CONSEGNA DELL'ESERCIZIO
Trascrivi per intero le righe dell'elenco seguente, richieste comprese, spostando di 22 ogni coordinata che compare nelle risposte. Non riportare le immagini.

ELENCO DEI DATI

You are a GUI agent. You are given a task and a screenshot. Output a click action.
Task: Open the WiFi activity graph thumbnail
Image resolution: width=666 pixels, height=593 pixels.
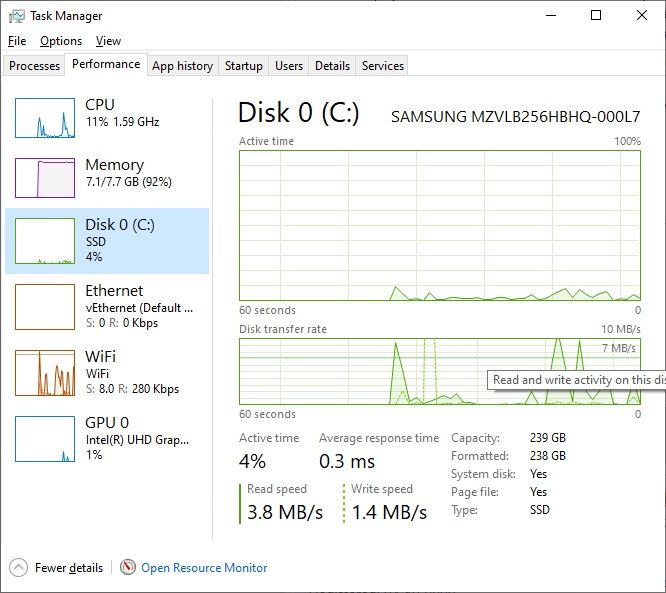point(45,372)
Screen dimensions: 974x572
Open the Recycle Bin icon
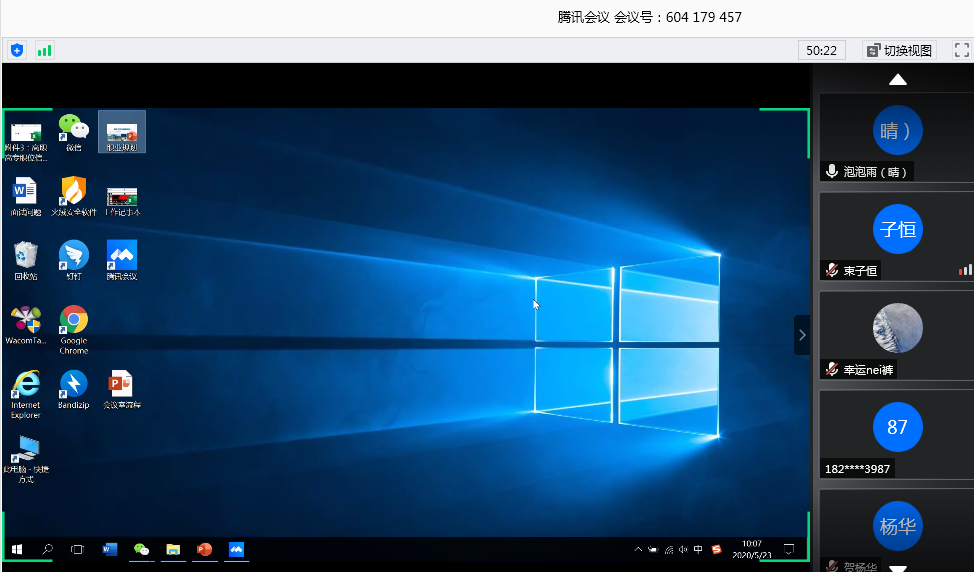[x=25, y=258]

ESERCIZIO SVOLTO
You are a GUI agent. You are given a task and a screenshot. Output a click action.
Task: Open the WiFi activity graph thumbnail
Image resolution: width=666 pixels, height=593 pixels.
point(67,394)
Screen dimensions: 974x572
Open the Recycle Bin icon
[x=47, y=280]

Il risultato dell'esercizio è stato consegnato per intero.